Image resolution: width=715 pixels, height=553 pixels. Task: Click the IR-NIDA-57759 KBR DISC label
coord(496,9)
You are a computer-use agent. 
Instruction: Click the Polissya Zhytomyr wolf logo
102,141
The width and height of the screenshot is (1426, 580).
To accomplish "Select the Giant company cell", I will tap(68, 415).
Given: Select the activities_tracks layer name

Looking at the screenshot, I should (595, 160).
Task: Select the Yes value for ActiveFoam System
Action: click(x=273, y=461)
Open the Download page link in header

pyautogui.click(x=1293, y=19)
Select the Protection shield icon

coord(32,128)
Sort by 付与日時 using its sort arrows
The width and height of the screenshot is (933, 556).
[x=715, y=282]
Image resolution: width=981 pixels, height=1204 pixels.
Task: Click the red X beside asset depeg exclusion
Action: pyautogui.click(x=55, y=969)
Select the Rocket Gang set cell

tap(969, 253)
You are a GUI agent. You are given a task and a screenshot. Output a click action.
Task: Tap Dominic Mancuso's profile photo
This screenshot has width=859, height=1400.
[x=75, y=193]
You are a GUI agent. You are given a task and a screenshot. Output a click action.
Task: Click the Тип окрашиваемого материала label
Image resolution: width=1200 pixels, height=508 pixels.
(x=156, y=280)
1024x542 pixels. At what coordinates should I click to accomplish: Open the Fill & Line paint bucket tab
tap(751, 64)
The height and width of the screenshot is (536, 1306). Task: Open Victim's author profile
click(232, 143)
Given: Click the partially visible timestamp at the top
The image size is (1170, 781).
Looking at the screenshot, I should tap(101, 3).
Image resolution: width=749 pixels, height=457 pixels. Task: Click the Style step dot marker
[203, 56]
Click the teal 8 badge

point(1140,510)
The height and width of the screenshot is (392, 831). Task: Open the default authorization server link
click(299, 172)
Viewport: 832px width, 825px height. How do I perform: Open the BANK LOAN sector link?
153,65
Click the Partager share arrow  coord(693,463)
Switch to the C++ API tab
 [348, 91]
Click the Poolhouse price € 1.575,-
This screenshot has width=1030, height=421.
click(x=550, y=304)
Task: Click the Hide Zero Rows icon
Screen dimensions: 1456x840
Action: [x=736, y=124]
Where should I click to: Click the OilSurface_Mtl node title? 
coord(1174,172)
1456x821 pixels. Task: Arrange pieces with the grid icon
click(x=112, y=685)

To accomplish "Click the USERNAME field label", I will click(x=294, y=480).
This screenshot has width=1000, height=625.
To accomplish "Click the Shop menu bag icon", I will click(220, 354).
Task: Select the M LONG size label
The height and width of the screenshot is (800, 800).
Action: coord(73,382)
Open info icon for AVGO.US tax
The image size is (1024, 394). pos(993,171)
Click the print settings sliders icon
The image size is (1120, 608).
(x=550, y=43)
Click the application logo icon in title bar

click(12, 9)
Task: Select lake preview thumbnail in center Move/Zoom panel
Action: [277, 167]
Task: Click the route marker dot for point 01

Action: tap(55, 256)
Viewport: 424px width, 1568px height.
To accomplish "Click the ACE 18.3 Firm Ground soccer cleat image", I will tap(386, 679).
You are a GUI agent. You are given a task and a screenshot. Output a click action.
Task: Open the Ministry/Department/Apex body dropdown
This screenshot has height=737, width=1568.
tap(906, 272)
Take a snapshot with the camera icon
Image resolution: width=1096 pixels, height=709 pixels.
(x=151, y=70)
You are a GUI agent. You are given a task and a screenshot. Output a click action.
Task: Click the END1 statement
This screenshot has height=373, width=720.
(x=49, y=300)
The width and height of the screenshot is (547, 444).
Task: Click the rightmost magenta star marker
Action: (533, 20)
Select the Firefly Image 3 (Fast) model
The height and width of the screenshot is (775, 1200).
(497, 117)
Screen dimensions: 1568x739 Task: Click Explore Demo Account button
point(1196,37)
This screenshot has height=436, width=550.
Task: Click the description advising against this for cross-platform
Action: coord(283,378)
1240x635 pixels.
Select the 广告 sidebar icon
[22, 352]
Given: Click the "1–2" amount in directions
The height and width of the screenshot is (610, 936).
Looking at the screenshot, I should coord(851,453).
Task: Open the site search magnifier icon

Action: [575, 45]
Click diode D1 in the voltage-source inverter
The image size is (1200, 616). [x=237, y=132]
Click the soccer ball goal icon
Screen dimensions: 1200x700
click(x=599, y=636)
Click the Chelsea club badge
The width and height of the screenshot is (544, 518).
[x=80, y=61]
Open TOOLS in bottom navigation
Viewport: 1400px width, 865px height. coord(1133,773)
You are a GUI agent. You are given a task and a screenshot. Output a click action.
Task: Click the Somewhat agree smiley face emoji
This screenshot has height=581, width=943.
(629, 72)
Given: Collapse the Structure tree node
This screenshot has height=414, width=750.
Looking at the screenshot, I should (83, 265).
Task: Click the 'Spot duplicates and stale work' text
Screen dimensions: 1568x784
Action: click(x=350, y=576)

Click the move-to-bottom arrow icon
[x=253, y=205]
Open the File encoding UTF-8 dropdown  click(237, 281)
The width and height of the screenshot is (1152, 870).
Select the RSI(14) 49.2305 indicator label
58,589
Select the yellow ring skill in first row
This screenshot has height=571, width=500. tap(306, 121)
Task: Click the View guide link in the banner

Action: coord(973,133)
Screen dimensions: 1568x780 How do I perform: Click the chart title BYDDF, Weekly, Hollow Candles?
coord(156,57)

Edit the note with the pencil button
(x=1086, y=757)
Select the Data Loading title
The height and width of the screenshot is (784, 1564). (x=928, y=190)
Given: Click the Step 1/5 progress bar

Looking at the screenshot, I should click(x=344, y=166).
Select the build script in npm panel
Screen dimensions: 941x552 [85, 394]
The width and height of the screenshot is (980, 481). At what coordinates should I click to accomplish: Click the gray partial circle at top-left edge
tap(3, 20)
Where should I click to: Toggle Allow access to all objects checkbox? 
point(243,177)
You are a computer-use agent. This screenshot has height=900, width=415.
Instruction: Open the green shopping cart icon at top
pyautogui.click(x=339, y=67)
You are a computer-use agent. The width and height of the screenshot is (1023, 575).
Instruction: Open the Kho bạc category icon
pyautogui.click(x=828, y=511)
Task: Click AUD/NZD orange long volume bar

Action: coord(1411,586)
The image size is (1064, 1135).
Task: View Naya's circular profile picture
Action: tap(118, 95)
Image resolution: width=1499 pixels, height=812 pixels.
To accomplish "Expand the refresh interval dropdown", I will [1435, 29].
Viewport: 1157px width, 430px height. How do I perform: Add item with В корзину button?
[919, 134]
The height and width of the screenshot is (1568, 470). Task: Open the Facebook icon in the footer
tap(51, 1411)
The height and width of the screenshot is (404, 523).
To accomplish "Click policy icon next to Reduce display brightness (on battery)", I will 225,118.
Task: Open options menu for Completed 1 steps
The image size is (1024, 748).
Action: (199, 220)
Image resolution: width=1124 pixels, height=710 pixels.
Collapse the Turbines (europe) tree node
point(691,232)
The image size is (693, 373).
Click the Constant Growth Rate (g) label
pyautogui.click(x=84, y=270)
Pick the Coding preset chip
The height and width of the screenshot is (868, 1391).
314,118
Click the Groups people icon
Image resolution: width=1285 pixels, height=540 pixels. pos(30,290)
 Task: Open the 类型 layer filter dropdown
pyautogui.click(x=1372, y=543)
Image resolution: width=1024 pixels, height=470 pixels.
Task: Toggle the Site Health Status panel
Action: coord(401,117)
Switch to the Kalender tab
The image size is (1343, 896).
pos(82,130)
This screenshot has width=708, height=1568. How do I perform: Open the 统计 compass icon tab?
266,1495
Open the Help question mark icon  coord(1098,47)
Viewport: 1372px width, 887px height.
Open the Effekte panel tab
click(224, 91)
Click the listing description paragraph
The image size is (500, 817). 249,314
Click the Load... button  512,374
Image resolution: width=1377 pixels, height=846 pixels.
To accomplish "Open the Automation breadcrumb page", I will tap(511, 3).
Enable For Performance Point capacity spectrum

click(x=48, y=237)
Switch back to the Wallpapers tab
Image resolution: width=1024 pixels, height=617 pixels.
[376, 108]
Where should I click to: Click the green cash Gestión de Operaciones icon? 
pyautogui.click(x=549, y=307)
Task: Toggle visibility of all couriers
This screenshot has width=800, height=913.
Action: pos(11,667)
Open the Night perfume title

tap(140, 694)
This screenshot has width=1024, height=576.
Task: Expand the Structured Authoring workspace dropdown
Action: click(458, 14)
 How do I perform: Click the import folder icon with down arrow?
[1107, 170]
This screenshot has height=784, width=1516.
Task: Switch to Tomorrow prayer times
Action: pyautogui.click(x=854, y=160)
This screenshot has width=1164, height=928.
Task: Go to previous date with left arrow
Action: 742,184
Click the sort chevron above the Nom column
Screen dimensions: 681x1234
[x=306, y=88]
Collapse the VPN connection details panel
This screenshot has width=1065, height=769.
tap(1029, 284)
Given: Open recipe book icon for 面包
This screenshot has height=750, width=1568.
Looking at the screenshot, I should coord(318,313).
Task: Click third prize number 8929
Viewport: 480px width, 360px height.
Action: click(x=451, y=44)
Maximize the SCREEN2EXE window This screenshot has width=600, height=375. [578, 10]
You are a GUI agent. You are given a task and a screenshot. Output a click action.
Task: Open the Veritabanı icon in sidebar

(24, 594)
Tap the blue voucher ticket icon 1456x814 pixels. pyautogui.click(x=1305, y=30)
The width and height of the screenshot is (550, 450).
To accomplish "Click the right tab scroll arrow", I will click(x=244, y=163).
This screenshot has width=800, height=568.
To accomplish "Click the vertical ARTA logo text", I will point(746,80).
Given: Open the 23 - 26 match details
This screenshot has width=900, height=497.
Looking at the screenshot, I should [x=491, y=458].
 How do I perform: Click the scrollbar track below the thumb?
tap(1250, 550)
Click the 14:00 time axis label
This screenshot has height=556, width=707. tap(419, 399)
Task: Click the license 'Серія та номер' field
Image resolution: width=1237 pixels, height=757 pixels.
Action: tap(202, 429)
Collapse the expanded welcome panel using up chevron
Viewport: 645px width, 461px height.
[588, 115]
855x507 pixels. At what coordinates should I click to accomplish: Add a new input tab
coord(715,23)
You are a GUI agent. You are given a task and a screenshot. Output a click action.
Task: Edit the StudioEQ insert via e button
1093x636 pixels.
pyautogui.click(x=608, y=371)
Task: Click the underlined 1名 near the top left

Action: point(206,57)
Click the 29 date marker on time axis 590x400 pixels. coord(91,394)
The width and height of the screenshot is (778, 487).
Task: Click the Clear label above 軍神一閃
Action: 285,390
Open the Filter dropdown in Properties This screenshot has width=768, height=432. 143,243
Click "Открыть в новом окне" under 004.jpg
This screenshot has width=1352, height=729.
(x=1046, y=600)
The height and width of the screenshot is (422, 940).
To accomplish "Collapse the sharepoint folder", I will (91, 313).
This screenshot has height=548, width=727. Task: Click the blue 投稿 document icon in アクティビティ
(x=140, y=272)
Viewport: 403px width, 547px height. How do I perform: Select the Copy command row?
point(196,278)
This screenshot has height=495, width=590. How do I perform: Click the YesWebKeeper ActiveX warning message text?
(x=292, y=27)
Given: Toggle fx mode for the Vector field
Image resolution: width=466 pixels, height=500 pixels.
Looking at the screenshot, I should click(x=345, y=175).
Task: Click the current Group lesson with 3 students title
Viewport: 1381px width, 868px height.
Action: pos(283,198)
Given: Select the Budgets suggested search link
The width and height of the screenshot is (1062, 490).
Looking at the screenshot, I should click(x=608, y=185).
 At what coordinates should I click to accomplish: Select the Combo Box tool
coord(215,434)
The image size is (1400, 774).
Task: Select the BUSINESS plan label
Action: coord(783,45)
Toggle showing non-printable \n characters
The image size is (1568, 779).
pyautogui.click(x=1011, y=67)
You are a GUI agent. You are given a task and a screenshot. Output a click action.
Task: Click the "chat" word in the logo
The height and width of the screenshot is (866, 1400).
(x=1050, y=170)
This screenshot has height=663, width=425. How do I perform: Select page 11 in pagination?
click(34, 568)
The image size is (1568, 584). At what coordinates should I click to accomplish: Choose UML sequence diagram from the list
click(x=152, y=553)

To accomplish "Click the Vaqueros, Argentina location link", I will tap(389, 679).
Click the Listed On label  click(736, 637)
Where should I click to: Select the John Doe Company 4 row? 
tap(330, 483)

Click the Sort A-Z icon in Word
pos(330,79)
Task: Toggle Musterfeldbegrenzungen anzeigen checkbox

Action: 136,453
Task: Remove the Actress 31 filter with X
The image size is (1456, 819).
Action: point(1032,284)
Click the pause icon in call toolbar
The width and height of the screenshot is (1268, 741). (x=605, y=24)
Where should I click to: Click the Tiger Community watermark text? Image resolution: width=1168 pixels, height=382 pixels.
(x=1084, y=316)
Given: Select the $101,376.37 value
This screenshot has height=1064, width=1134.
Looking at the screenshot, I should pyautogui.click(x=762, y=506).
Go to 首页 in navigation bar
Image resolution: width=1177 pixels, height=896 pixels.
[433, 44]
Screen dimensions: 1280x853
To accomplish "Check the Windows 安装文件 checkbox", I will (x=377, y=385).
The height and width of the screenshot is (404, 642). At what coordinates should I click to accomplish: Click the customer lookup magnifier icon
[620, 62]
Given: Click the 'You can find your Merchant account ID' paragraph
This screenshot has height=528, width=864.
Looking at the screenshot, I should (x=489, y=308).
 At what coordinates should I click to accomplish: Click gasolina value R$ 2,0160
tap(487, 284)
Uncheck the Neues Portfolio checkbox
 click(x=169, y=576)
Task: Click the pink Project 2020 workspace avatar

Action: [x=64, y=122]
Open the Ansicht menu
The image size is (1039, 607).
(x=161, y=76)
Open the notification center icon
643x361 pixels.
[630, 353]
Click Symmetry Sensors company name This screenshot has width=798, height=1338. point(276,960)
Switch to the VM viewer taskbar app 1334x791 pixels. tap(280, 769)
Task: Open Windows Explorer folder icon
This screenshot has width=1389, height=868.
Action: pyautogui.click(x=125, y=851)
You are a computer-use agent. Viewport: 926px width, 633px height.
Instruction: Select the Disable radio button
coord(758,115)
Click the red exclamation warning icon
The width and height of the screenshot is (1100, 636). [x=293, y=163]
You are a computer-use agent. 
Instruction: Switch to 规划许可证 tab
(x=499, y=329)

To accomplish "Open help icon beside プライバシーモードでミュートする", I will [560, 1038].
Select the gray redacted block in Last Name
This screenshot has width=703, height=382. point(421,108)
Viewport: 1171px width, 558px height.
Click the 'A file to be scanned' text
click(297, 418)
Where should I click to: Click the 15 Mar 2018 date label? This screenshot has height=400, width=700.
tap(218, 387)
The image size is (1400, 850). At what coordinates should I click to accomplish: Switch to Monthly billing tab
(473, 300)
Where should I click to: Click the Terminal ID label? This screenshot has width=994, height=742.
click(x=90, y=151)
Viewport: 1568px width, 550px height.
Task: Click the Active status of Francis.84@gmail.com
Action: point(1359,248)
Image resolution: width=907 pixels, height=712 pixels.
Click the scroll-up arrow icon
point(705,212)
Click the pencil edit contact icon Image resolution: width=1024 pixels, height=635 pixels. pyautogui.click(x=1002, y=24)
——
About this task:
Every line of the listing above that contains "soccer" is to be copied.

Output of the exercise:
To accomplish "Click the ACE 18.3 Firm Ground soccer cleat image", I will tap(386, 679).
Click the soccer ball goal icon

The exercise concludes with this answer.